Wir liefern hier eine kurze und prägnante Übersicht über die Unterstützungsleistungen von Ausbildungsplatzprämie bis zur Aussetzung der Insolvenzantragspflicht. Für weitere Informationen wenden sich Mitglieder an die Geschäftsstelle.
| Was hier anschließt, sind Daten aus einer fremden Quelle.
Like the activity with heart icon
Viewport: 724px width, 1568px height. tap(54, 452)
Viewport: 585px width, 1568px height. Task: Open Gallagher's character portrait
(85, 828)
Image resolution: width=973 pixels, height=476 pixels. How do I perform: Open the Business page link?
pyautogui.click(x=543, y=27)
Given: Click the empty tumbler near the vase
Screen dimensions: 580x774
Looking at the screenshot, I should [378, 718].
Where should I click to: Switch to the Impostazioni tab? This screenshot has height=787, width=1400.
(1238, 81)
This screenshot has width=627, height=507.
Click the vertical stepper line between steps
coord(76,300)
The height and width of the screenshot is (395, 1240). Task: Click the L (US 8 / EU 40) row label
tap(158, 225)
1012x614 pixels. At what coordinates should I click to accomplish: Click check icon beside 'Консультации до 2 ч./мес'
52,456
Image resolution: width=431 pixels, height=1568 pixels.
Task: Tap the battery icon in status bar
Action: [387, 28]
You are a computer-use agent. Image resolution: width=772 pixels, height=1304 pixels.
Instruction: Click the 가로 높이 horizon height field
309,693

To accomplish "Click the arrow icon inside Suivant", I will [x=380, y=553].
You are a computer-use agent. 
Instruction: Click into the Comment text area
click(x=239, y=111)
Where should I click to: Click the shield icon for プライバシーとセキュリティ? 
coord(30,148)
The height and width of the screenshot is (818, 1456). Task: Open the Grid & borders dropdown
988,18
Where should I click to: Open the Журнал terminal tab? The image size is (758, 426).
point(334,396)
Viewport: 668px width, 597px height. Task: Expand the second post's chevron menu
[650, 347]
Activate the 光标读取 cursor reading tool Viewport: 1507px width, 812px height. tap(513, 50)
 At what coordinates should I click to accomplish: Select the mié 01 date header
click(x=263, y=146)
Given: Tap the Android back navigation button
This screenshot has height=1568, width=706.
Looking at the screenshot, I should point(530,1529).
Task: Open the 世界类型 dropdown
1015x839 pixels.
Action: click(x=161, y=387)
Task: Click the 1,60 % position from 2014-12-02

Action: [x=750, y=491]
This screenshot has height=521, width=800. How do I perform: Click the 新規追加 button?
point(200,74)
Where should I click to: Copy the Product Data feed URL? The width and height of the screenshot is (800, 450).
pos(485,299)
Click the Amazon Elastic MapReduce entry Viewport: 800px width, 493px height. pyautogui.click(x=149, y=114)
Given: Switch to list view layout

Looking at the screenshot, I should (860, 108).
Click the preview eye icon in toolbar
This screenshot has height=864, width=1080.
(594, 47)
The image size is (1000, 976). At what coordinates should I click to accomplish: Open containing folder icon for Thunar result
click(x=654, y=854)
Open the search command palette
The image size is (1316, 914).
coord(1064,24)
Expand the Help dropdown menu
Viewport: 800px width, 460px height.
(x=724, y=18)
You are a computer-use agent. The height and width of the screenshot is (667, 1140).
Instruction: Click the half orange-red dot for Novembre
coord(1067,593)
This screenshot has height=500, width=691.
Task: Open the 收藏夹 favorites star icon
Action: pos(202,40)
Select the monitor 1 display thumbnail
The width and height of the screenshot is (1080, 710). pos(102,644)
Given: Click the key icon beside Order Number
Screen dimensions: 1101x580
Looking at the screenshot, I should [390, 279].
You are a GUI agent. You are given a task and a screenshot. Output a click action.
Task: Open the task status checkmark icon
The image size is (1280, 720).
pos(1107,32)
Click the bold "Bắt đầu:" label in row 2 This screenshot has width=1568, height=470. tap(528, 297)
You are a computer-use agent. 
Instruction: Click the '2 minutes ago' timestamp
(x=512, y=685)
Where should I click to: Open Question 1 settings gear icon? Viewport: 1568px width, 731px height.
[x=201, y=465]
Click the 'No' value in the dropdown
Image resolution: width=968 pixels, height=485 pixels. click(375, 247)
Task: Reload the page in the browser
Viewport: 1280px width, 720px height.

Ausbildungsplatzprämie bis zum 31.12.2020

Voraussetzungen:

  • entweder Umsatzeinbußen von mindestens 60% im April und Mai 2020 gegenüber dem Vorjahr oder
  • mindestens einen Monat Kurzarbeit im ersten Halbjahr oder
  • Übernahme eines Auszubildenden aus einem pandemiebedingt insolventen Betrieb

Umfang:

  • 2000 € bei Beibehaltung des Ausbildungsniveaus
  • 3000 € bei Erhöhung des Ausbildungsniveaus oder bei Übernahme eines Auszubildenden aus einem insolventen Betrieb

Überbrückungshilfe bis zum 31. Dezember 2020

Voraussetzungen:

  • Kleines oder mittelständisches Unternehmen, Freiberufler, Solo-Selbstständige oder gemeinnützige Organisation
  • Der Umsatz in zwei zusammenhängenden Monaten von April bis August 2020 gegenüber den jeweiligen Vorjahresmonaten ist um mindestens 50 Prozent gesunken.
  • Der Umsatz in den Monaten von April bis August 2020 gegenüber dem Vorjahreszeitraum ist um mindestens 30 Prozent gesunken.

Umfang:

  • Es erfolgt der Ersatz von betrieblichen Fixkosten: 90 Prozent bei einem Umsatzeinbruch von mehr als 70 Prozent, 60 Prozent bei einem Umsatzeinbruch zwischen 50 und 70 Prozent, 40 Prozent bei einem Umsatzeinbruch zwischen 30 und 50 Prozent..
  • Antrag kann nur einmalig, aber auch rückwirkend gestellt werden.  
  • Die gesamte Förderung für die Monate von September bis Dezember 2020 beträgt maximal 200.000 Euro.
  • Nicht förderfähig: Kosten des privaten Lebensunterhalts, Krankenversicherungsbeiträge sowie Beiträge zur privaten Altersvorsorge oder Unternehmerlohn

 

Kurzarbeitergeld bis zum 31.12.2021 und für 24 Monate verlängert

Voraussetzungen:

  • Aufbau negativer Arbeitszeitsalden nicht erforderlich und
  • nur 10 Prozent der Belegschaft eines Betriebes von einem Entgeltausfall betroffen
  • Aufnahme der Kurzarbeit bis zum 31.3.2021 bzw. 30.6.2021

Umfang:

  • vollständige Erstattung der Sozialversicherungsbeiträge bis 30.6.2021. Vom 1.7.2021 bis längstens 31.12.2021 hälftige Erstattung der Sozialversicherungsbeiträge. Diese hälftige Erstattung kann auf 100 Prozent erhöht werden, wenn eine Qualifizierung während der Kurzarbeit erfolgt.
  • Erhöhung des Kurzarbeitergeldes (auf 70/77 Prozent ab dem 4. Monat und 80/87 Prozent ab dem 7. Monat) verlängert bis zum 31.12.2021 für alle Beschäftigten, deren Anspruch auf Kurzarbeitergeld bis zum 31.3.2021 entstanden ist.
  • Steuererleichterung für Arbeitgeberzuschüsse auf das Kurzarbeitergeld bis zum 31.12.2021 

KfW-Schnellkredit 

Voraussetzung:

  • Unternehmen mit mehr als zehn Mitarbeitern
  • mindestens seit dem 1. Januar 2019 am Markt mit Gewinn in den Jahren 2017–2019 oder im Jahr 2019.

Umfang:

  • Das Kreditvolumen pro Unternehmen auf bis zu drei Monatsumsätze des Jahres 2019, maximal 800.000 Euro für Unternehmen mit einer Beschäftigtenzahl über 50 Mitarbeitern und maximal 500.000 Euro für Unternehmen mit einer Beschäftigtenzahl von bis zu 50 Mitarbeitern.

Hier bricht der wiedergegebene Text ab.